[How to complete this task]
Copy out word for word the stretch of entries from the line containing "pixels, height=668 pixels." through the end of the entries.

[Source records]
════════

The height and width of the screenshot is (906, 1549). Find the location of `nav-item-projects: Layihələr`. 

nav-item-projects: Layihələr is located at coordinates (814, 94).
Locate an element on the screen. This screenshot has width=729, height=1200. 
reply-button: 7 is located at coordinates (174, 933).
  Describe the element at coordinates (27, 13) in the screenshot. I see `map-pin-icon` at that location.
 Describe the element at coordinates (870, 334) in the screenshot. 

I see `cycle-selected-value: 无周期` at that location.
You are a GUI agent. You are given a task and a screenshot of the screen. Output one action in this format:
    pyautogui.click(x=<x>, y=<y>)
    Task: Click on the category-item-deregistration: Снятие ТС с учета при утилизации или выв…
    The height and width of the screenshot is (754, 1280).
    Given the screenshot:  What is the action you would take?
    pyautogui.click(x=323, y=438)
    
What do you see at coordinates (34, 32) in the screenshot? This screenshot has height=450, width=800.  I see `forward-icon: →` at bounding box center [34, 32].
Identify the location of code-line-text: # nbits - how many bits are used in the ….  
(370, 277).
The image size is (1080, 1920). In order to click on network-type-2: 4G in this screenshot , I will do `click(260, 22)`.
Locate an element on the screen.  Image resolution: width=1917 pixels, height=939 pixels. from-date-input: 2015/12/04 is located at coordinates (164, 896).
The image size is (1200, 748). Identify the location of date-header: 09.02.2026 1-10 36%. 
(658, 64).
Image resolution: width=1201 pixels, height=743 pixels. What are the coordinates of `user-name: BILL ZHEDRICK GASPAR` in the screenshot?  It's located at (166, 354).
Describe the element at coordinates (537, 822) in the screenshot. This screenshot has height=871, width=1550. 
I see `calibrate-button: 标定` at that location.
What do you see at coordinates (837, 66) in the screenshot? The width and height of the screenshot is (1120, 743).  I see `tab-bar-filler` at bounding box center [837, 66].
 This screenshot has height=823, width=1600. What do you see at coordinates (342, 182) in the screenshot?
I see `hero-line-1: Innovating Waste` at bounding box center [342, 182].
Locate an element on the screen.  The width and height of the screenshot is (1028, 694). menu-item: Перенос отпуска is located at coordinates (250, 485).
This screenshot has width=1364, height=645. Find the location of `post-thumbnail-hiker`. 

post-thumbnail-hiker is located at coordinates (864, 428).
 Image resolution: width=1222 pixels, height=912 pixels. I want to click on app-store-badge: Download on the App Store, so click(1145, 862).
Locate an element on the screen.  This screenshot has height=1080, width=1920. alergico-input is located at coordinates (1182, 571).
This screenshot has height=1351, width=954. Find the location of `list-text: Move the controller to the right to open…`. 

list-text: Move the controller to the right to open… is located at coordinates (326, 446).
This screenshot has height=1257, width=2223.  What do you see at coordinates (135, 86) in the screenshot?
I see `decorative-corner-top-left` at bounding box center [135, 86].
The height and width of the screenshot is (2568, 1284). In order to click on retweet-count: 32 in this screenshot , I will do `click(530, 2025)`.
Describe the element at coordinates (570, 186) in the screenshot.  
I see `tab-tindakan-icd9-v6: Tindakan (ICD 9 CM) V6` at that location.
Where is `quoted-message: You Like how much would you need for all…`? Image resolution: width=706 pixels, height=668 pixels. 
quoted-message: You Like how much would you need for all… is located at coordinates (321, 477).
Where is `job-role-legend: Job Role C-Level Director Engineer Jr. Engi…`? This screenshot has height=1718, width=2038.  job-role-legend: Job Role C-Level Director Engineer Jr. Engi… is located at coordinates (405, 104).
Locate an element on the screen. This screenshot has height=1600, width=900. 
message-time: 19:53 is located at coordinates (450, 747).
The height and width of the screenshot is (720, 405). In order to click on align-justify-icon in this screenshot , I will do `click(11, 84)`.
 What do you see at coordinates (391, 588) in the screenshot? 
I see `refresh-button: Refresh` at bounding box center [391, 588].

════════

[Task response]
Where is `quoted-message: You Like how much would you need for all…`? Image resolution: width=706 pixels, height=668 pixels. 
quoted-message: You Like how much would you need for all… is located at coordinates (321, 477).
Where is `job-role-legend: Job Role C-Level Director Engineer Jr. Engi…`? This screenshot has height=1718, width=2038.  job-role-legend: Job Role C-Level Director Engineer Jr. Engi… is located at coordinates (405, 104).
Locate an element on the screen. This screenshot has height=1600, width=900. 
message-time: 19:53 is located at coordinates (450, 747).
The height and width of the screenshot is (720, 405). In order to click on align-justify-icon in this screenshot , I will do `click(11, 84)`.
 What do you see at coordinates (391, 588) in the screenshot? 
I see `refresh-button: Refresh` at bounding box center [391, 588].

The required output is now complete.